The two ships that they chartered arrived in Boston on June 26, 1637. They learned about the area around the Quinnipiac River from militia engaged in the Pequot War, so Eaton set sail to view the area in late August.
The site seemed ideal for trade, with a good port lying between Boston and the Dutch city of New Amsterdam on Manhattan and good access to the furs of the Connecticut River valley settlements of Hartford and Springfield.
Eaton returned to Boston, leaving seven men to remain through the winter and make preparations for the arrival of the rest of the company.
The main body of settlers landed on April 14, 1638, numbering about 250, with the addition of some from Massachusetts.
A number of the early dwellings were caves or "cellers," partially underground and carved into hillsides.
The problems for New Haven began at the beginning. Unlike the other colonies around them, they did not have a charter. Without a charter, there is no proof that the land belongs to you.
Despite purchasing land from the local Native Americans, the settlers were designated as squatters for a period of time. This would be an ongoing struggle for New Haven.
The colonists in Connecticut had no problem using military force to expand their territory, and without a charter, there was little the colonists could do to stop them.
Creation of Government
New Haven's government was created on October 5, 1639, when the founders and colonists adopted the Fundamental Agreement. This agreement was similar to that of the Fundamental Orders of Connecticut.
According to its terms, a court composed of 16 burgesses, i.e. voting citizens, was established to appoint a magistrate and officials and to conduct the business of the plantation.

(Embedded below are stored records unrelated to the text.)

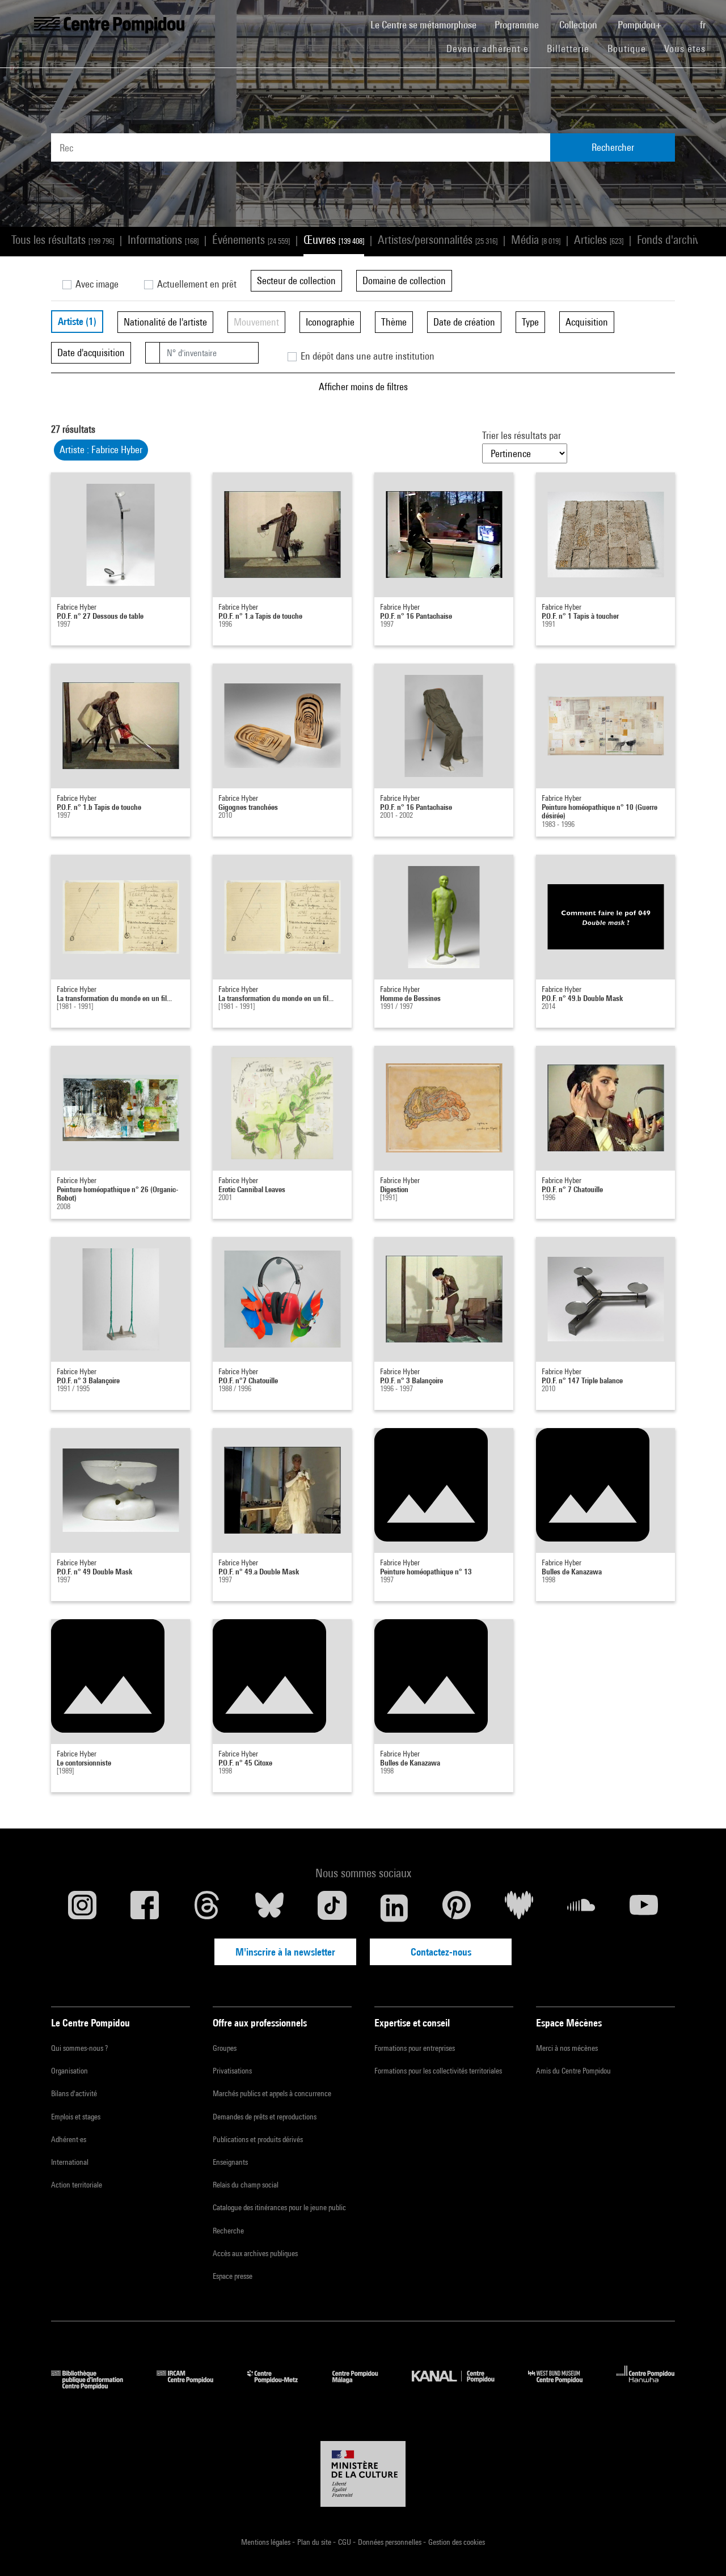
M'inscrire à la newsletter (285, 1952)
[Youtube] (644, 1908)
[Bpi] (95, 2386)
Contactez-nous (441, 1952)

The only eligible voters were "planters" who were members of "some or other of the approved Churches of New England."
This excluded indentured servants, temporary residents, and transient persons, who were considered to have no permanent interest in the community.
They formed their government around the Bible.
Merchants attempted to build merchandising enterprises but did not see much success. However, they did have success in education.
Davenport set up a grammar school called Hopkins School with the hopes of building a college in New Haven as well.
He would not see his vision come to pass, but Yale College was opened in 1701. Yale was used in training pastors.
Formation of New Haven
The Plantation soon had neighboring settlements established by other groups of Puritans from England. Additional independent towns (called plantations) were established adjacent to New Haven Plantation.
Milford and Guilford were established in 1639, and Stamford in 1640. Southold on the North Fork of Long Island was established by settlers from New Haven in 1640.
On October 23, 1643, in the context of the formation of the New England Confederation, composed of Massachusetts Bay, Plymouth, and Connecticut Colonies, for joint military action against threats of attack by natives, the New Haven Plantation and its subsidiary settlements, Stamford and Southhold on Long Island, were combined with the independent towns of Milford and Guilford and named the New Haven Colony which then joined the Confederation.
The town of Branford was settled in 1644 by residents from Wethersfield, Connecticut Colony, who were dissatisfied with the theocratic rule there.
They joined the New Haven Colony. Eaton served as governor of the new colony until his death in 1658
Absorption By Connecticut
As mentioned earlier, the New Haven Colony did not have a charter. The same was true for Connecticut.
John Winthrop Jr. represented Connecticut and New Haven when he petitioned King Charles II for a charter. This resulted in the Charter of 1662, which the colonists in Connecticut considered an overwhelming success, but the settlers in New Haven hated the charter.
This is due to the boundaries put in place that would result in New Haven being absorbed by the Connecticut Colony.
This would create a rivalry that lasted until 1875. Connecticut would have two separate capitals, one in each city, and the state legislature would commute between both of them. This would eventually end after a new capital building was built in Hartford in 1875.
Most natives of Connecticut do not realize how close the state was to being split into two different states.